Stored data entries:
━━━━━━━━
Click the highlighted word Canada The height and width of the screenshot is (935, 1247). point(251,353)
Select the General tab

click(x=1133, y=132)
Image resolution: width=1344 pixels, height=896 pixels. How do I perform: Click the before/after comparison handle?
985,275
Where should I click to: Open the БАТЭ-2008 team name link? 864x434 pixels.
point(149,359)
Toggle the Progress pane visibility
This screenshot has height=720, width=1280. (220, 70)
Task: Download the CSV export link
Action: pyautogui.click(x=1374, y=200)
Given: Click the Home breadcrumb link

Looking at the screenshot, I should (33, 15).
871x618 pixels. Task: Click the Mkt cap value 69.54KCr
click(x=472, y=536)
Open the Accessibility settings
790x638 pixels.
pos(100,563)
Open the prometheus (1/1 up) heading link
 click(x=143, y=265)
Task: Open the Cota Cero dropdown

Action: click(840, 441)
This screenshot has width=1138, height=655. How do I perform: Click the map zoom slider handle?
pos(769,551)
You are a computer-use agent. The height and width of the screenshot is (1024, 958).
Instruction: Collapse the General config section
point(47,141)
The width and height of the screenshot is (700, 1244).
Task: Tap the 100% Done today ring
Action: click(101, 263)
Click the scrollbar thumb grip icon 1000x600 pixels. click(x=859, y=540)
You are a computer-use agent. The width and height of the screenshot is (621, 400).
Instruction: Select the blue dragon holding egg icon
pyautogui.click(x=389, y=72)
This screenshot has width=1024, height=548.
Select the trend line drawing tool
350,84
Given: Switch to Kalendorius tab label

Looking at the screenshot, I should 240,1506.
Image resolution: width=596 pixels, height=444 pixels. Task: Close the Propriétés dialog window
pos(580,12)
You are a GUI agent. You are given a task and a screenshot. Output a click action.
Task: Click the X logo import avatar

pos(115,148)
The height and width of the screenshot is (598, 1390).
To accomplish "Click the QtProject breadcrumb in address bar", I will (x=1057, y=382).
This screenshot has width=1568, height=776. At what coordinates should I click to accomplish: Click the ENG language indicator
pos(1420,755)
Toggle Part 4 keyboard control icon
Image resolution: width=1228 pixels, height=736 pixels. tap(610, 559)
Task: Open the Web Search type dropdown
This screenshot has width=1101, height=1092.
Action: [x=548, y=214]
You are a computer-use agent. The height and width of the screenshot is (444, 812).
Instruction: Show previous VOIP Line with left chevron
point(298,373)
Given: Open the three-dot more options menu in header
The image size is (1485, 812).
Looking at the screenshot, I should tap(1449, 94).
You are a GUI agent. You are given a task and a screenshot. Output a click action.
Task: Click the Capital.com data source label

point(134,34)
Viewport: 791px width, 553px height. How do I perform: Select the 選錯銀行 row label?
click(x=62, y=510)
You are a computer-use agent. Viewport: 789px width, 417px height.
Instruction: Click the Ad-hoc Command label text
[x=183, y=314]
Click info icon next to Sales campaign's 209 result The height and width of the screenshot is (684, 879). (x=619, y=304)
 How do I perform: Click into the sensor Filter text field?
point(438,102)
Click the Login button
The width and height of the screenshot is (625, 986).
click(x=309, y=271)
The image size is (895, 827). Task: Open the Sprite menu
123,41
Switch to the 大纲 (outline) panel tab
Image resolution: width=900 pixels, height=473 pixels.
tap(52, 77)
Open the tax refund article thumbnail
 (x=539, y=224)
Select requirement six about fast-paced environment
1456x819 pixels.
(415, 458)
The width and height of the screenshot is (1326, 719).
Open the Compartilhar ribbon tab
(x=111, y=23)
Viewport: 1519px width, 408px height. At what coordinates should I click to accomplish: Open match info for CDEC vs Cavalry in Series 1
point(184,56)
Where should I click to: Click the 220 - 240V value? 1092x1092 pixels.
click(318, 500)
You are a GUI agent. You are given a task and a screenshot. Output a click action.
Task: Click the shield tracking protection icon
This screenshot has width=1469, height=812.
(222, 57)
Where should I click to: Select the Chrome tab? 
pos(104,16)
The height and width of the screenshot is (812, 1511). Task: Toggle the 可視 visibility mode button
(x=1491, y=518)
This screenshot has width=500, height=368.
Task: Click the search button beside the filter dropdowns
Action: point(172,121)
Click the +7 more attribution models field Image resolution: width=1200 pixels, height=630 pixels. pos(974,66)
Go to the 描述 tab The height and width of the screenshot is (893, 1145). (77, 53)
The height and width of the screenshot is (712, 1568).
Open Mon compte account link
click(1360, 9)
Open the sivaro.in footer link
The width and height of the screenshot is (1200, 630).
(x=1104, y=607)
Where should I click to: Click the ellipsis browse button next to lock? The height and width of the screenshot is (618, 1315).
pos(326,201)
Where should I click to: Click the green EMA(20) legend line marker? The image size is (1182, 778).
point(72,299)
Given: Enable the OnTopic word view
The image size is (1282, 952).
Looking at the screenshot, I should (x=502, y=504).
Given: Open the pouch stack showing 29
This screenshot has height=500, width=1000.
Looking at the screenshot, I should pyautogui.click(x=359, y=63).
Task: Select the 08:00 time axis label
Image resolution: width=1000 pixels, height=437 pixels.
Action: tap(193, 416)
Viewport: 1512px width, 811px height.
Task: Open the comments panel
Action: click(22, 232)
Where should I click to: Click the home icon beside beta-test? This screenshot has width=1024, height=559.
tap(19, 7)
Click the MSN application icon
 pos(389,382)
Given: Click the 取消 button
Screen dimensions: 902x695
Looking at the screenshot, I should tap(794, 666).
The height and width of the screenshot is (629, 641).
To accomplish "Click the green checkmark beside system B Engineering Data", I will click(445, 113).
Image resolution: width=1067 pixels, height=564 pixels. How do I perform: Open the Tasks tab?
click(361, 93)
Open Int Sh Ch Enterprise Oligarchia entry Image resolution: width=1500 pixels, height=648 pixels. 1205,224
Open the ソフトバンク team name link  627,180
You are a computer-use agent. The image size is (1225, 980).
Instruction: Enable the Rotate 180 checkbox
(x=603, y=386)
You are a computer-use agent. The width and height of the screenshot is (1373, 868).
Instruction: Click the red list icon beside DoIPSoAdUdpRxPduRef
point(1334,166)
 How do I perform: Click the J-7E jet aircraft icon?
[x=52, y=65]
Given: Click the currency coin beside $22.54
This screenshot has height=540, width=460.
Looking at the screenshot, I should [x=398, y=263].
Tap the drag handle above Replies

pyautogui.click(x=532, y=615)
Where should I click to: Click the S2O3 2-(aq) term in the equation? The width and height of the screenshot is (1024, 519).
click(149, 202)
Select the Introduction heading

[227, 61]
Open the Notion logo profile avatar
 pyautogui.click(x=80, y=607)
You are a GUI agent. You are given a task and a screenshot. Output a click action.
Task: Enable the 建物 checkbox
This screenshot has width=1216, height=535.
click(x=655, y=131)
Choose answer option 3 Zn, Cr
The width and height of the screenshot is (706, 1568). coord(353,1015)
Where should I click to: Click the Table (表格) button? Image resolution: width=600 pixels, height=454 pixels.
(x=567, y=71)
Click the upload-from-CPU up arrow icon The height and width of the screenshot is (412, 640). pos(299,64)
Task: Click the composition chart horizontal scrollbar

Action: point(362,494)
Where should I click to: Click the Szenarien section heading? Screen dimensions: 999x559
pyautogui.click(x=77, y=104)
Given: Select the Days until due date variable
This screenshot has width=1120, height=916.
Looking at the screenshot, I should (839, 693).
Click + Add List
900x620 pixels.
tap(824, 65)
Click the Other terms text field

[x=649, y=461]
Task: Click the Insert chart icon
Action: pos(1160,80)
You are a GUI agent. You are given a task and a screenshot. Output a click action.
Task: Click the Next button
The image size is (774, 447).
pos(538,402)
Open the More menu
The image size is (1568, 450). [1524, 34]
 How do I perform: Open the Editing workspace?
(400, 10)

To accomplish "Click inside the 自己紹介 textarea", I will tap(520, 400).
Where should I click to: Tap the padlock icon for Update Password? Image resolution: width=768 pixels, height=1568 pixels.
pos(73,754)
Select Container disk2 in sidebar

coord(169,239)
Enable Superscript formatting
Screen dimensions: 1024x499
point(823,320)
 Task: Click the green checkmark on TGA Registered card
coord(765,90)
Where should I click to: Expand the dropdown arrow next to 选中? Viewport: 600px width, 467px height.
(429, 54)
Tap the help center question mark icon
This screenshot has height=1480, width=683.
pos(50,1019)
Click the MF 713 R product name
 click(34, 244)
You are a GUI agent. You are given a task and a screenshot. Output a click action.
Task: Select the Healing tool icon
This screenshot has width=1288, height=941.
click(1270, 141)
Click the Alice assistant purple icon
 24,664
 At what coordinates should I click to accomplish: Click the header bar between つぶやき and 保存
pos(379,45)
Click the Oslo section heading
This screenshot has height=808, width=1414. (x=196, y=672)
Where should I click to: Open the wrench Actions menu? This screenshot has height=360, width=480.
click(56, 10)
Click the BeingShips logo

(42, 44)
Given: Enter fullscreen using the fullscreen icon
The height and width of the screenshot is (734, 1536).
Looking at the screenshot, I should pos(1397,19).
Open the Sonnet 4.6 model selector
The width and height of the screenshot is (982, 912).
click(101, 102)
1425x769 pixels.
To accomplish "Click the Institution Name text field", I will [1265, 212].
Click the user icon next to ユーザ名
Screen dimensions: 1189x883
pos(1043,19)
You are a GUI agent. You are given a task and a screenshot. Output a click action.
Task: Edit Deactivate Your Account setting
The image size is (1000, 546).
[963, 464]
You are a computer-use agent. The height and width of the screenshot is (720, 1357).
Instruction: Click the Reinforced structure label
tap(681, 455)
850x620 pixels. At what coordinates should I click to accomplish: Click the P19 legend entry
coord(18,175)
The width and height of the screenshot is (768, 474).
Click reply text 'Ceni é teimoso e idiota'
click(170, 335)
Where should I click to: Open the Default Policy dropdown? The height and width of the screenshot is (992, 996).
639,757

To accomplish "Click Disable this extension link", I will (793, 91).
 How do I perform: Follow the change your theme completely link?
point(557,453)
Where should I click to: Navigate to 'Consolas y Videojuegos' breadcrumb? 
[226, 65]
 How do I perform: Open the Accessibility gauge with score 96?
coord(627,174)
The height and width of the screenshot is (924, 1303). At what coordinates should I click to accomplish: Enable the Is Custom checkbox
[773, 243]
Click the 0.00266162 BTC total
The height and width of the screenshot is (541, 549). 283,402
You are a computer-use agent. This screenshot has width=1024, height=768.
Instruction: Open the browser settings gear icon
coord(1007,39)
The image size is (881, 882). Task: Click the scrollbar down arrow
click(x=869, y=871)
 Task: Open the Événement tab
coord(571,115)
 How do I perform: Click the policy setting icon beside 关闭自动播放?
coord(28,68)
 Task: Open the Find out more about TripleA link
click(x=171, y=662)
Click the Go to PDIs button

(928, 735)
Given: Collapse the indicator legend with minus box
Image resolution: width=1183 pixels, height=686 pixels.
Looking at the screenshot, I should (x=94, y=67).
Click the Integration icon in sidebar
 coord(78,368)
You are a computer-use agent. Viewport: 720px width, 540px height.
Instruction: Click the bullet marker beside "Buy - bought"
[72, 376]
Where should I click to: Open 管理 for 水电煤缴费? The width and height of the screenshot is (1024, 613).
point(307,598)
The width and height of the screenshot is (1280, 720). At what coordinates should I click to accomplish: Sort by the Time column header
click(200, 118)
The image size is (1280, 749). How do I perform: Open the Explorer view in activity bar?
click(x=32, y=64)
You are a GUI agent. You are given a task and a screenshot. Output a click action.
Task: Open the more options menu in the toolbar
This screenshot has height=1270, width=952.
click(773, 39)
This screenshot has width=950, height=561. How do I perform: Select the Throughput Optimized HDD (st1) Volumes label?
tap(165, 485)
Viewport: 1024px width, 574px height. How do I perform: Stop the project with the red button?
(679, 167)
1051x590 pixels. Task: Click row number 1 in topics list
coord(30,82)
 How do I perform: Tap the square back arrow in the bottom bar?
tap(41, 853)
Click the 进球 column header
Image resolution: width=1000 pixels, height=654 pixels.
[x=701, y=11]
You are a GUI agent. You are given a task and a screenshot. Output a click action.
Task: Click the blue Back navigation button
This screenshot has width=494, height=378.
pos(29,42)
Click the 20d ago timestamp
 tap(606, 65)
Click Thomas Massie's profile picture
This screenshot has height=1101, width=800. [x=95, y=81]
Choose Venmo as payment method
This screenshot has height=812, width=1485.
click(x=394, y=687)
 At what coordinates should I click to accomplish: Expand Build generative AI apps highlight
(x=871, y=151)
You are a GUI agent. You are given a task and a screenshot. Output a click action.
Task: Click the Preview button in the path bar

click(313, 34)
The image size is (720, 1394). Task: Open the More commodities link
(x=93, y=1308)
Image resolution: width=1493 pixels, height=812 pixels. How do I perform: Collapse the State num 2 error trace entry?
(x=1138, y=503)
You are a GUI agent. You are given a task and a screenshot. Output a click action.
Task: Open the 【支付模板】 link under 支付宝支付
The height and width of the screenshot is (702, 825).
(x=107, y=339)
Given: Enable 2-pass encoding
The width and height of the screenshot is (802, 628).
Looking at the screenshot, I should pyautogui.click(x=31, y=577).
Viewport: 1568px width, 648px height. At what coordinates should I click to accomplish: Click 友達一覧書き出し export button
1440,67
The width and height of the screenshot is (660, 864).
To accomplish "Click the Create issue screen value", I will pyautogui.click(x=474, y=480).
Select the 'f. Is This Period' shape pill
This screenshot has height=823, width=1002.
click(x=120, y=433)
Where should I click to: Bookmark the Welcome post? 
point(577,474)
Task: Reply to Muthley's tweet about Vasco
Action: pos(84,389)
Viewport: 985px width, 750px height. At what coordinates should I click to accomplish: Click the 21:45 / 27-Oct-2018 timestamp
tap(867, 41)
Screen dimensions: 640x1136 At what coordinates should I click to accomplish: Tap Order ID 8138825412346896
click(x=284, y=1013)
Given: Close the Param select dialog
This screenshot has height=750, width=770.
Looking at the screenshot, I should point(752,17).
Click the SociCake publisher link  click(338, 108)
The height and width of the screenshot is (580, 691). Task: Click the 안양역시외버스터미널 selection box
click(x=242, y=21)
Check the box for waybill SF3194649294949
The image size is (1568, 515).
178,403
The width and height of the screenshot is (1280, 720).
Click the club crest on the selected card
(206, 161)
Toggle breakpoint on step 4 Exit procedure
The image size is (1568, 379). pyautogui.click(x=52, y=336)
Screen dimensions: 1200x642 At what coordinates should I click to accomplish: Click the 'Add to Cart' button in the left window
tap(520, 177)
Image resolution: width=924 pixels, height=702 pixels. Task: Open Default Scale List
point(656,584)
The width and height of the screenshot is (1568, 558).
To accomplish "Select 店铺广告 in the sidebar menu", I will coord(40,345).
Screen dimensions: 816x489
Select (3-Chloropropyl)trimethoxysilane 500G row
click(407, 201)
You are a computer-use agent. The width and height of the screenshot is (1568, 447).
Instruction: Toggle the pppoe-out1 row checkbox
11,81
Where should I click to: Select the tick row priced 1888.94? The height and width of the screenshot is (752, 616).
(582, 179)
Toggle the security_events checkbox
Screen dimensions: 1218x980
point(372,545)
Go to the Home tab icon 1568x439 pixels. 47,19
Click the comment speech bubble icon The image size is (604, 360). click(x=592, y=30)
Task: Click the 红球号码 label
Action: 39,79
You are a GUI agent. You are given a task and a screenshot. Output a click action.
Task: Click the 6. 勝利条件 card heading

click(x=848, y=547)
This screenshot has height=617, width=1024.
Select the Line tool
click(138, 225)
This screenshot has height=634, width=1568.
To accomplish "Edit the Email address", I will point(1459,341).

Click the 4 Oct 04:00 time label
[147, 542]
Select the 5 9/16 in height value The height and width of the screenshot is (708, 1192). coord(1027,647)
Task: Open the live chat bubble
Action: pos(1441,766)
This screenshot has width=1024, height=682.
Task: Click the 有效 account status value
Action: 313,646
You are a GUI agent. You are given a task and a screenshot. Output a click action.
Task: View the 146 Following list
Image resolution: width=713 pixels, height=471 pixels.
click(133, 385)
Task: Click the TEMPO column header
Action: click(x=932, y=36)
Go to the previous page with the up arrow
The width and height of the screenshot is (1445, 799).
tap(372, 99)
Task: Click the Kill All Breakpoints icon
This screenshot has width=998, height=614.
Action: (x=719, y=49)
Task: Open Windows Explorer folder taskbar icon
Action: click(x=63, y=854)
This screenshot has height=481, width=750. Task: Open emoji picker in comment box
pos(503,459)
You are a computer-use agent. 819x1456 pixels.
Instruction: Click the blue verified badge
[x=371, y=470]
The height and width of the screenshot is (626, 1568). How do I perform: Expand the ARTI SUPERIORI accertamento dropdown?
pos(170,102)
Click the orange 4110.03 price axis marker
━━━━━━━━
TASK BRIEF: Search the entries above for "options". Show every line that has it.

TASK RESPONSE:
Given: Open the three-dot more options menu in header
Task: Open the more options menu in the toolbar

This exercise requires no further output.